* _PROBLEM DESCRIPTION_
Copy every line of the records below where the word "computer" occurs.

------------------------------------------------

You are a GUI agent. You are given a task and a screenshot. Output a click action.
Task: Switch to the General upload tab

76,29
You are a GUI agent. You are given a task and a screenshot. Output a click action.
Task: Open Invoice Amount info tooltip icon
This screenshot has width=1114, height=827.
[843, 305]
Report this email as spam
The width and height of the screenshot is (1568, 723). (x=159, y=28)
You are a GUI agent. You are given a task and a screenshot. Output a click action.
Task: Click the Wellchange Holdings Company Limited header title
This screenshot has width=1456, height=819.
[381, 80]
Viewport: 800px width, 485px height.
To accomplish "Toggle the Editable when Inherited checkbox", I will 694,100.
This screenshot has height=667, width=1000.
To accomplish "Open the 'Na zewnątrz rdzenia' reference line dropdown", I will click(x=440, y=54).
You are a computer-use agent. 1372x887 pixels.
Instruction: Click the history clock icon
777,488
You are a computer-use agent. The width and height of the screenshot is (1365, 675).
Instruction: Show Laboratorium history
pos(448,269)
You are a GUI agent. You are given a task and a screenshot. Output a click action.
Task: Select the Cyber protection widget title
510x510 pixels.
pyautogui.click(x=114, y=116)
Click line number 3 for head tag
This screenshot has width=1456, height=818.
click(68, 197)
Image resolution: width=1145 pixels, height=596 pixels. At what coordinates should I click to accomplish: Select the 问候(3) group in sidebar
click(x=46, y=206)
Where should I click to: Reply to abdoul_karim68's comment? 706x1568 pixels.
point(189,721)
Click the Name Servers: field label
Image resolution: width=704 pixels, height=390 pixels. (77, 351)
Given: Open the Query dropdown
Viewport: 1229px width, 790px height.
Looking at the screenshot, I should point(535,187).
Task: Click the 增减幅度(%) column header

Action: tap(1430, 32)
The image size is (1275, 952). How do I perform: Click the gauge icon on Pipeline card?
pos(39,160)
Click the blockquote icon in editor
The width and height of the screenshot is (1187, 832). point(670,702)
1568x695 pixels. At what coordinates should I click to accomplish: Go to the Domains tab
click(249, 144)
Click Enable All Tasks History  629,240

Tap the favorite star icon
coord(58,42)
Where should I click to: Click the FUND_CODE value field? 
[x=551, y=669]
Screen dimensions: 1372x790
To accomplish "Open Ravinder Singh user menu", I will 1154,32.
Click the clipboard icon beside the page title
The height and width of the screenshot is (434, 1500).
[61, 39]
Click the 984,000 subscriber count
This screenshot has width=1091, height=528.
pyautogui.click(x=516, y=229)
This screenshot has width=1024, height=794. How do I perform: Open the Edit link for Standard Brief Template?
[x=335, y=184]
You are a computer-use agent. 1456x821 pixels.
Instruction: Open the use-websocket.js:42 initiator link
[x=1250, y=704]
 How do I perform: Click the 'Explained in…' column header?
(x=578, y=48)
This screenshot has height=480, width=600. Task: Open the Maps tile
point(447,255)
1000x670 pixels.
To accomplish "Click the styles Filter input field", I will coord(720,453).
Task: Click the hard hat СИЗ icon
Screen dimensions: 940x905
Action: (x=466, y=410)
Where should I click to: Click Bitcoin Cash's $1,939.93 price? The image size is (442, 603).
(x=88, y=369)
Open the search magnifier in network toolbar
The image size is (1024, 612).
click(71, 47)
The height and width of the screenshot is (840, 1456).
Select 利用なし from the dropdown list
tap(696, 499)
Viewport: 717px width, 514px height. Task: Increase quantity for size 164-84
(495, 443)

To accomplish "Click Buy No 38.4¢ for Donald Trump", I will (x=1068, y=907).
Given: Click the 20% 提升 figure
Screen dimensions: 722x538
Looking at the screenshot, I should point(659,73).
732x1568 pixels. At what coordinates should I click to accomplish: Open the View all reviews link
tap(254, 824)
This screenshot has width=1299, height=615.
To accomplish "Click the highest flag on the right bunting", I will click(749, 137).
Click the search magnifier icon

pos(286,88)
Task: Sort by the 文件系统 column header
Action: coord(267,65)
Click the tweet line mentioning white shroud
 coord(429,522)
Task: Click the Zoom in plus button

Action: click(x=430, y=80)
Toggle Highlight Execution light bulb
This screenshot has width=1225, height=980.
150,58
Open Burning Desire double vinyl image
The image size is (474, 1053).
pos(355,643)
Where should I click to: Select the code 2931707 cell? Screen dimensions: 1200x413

------------------------------------------------

* _EXPECTED OUTPUT_
You are a computer-use agent. 1372x887 pixels.
You are a computer-use agent. The width and height of the screenshot is (1365, 675).
You are a computer-use agent. 1456x821 pixels.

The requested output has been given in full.